** Start of Information provided **

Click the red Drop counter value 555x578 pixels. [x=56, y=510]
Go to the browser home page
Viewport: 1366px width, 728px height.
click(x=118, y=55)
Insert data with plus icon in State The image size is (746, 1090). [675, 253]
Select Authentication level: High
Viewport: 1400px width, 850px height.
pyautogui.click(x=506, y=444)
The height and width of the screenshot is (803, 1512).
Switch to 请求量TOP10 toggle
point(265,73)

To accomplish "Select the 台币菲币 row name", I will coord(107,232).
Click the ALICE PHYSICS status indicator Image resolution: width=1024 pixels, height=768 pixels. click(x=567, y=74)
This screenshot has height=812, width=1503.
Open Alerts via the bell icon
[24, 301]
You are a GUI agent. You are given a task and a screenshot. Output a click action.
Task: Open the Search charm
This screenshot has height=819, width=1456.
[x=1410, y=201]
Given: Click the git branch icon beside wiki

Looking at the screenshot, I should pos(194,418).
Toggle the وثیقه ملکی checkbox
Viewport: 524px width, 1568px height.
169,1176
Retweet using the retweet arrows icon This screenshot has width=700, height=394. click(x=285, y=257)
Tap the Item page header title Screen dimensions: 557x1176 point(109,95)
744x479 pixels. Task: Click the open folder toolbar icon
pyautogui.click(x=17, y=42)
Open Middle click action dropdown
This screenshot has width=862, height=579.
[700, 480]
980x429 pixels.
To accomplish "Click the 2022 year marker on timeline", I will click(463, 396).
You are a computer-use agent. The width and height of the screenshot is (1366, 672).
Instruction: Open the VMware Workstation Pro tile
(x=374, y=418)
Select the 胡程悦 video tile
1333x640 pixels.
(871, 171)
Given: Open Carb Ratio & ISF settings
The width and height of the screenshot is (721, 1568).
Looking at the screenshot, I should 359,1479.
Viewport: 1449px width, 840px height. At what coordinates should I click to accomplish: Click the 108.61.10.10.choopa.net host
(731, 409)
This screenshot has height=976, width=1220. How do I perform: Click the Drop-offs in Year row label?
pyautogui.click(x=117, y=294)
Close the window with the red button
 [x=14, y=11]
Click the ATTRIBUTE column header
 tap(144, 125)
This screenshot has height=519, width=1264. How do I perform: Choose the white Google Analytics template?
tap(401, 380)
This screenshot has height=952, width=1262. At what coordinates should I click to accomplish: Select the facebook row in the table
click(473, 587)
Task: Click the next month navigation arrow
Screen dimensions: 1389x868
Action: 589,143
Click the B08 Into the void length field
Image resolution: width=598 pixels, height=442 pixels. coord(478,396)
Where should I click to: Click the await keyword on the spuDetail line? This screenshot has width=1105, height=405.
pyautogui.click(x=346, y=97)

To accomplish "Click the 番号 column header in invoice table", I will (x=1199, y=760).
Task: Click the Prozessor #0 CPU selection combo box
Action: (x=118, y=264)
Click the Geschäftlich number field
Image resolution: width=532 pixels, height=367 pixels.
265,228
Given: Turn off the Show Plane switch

** End of Information provided **

▶ _Exercise aim_
Copy out all of the material above line for line, with no changes.

▶ _Finished exercise_
Click the red Drop counter value 555x578 pixels. [x=56, y=510]
Go to the browser home page
Viewport: 1366px width, 728px height.
click(x=118, y=55)
Insert data with plus icon in State The image size is (746, 1090). [675, 253]
Select Authentication level: High
Viewport: 1400px width, 850px height.
pyautogui.click(x=506, y=444)
The height and width of the screenshot is (803, 1512).
Switch to 请求量TOP10 toggle
point(265,73)

To accomplish "Select the 台币菲币 row name", I will coord(107,232).
Click the ALICE PHYSICS status indicator Image resolution: width=1024 pixels, height=768 pixels. click(x=567, y=74)
This screenshot has height=812, width=1503.
Open Alerts via the bell icon
[24, 301]
You are a GUI agent. You are given a task and a screenshot. Output a click action.
Task: Open the Search charm
This screenshot has height=819, width=1456.
[x=1410, y=201]
Given: Click the git branch icon beside wiki

Looking at the screenshot, I should pos(194,418).
Toggle the وثیقه ملکی checkbox
Viewport: 524px width, 1568px height.
169,1176
Retweet using the retweet arrows icon This screenshot has width=700, height=394. click(x=285, y=257)
Tap the Item page header title Screen dimensions: 557x1176 point(109,95)
744x479 pixels. Task: Click the open folder toolbar icon
pyautogui.click(x=17, y=42)
Open Middle click action dropdown
This screenshot has width=862, height=579.
[700, 480]
980x429 pixels.
To accomplish "Click the 2022 year marker on timeline", I will click(463, 396).
You are a computer-use agent. The width and height of the screenshot is (1366, 672).
Instruction: Open the VMware Workstation Pro tile
(x=374, y=418)
Select the 胡程悦 video tile
1333x640 pixels.
(871, 171)
Given: Open Carb Ratio & ISF settings
The width and height of the screenshot is (721, 1568).
Looking at the screenshot, I should 359,1479.
Viewport: 1449px width, 840px height. At what coordinates should I click to accomplish: Click the 108.61.10.10.choopa.net host
(731, 409)
This screenshot has height=976, width=1220. How do I perform: Click the Drop-offs in Year row label?
pyautogui.click(x=117, y=294)
Close the window with the red button
 [x=14, y=11]
Click the ATTRIBUTE column header
 tap(144, 125)
This screenshot has height=519, width=1264. How do I perform: Choose the white Google Analytics template?
tap(401, 380)
This screenshot has height=952, width=1262. At what coordinates should I click to accomplish: Select the facebook row in the table
click(473, 587)
Task: Click the next month navigation arrow
Screen dimensions: 1389x868
Action: 589,143
Click the B08 Into the void length field
Image resolution: width=598 pixels, height=442 pixels. coord(478,396)
Where should I click to: Click the await keyword on the spuDetail line? This screenshot has width=1105, height=405.
pyautogui.click(x=346, y=97)

To accomplish "Click the 番号 column header in invoice table", I will (x=1199, y=760).
Task: Click the Prozessor #0 CPU selection combo box
Action: (x=118, y=264)
Click the Geschäftlich number field
Image resolution: width=532 pixels, height=367 pixels.
265,228
Given: Turn off the Show Plane switch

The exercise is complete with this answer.